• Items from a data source
======
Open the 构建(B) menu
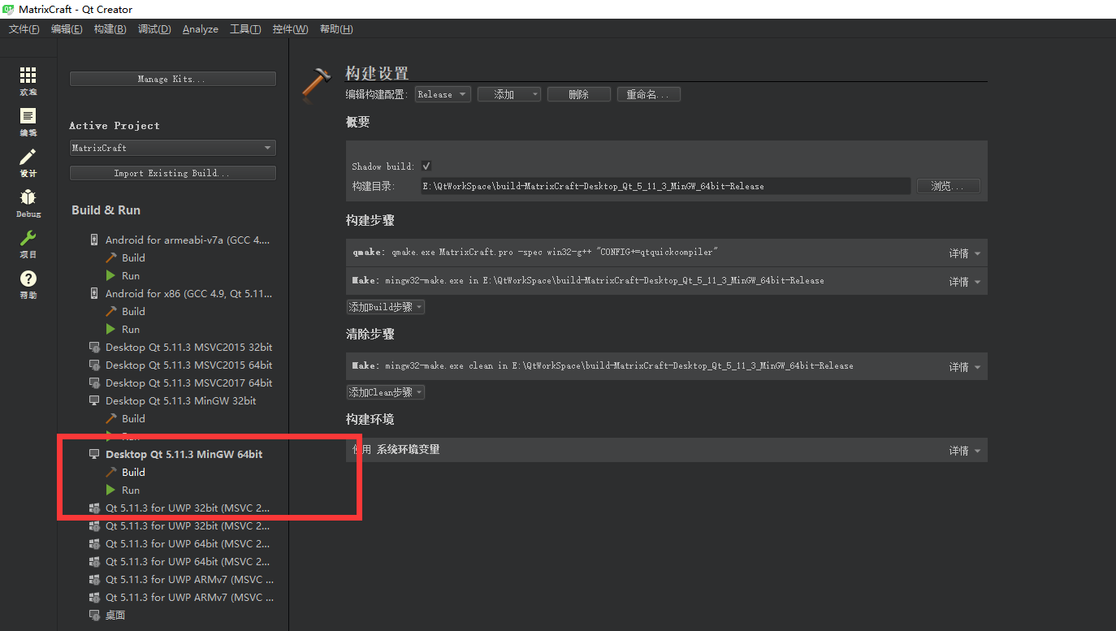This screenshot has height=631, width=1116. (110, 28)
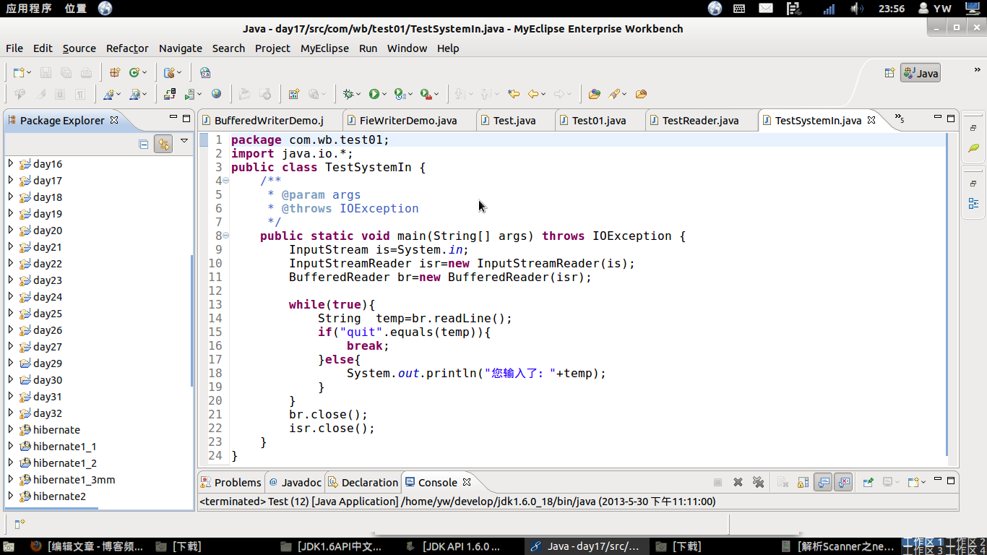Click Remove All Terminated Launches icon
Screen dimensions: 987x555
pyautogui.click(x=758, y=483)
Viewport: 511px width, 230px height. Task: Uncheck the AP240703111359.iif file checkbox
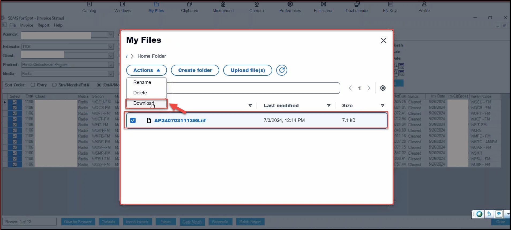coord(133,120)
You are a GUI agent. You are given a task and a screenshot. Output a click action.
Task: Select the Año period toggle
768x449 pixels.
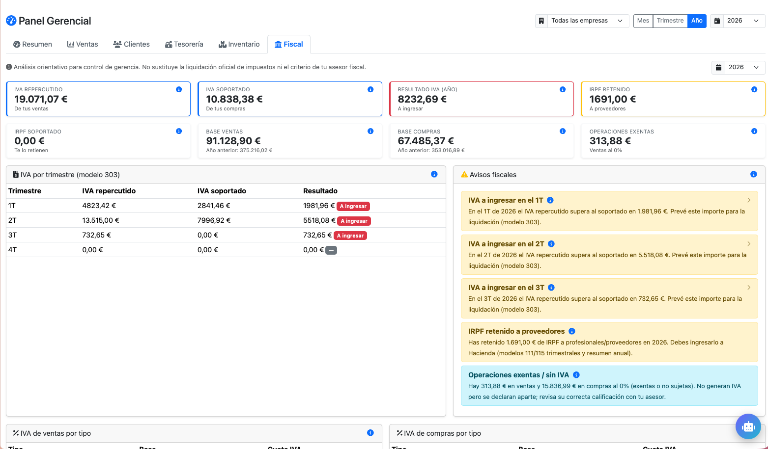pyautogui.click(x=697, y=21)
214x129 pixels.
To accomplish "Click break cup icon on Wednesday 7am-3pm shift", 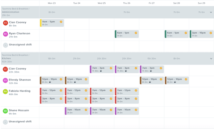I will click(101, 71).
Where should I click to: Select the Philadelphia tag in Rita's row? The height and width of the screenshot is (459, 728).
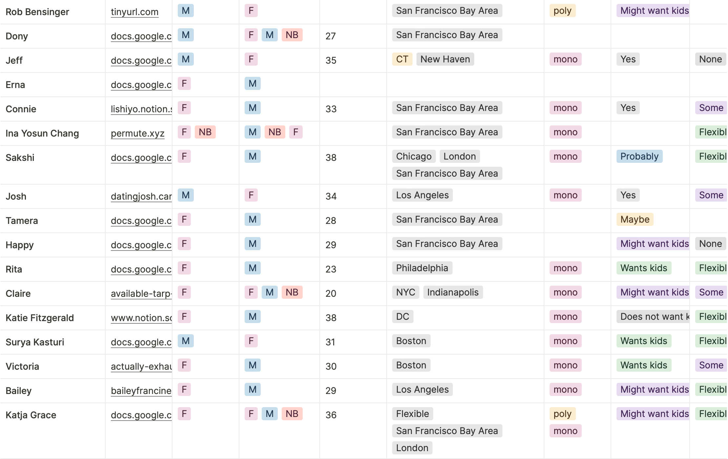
======
• The problem
Each line in the records that carries "Select" must be copied out.

• Answer section
Task: Select the Año period toggle
Where should I click to: Select the Philadelphia tag in Rita's row? The height and width of the screenshot is (459, 728).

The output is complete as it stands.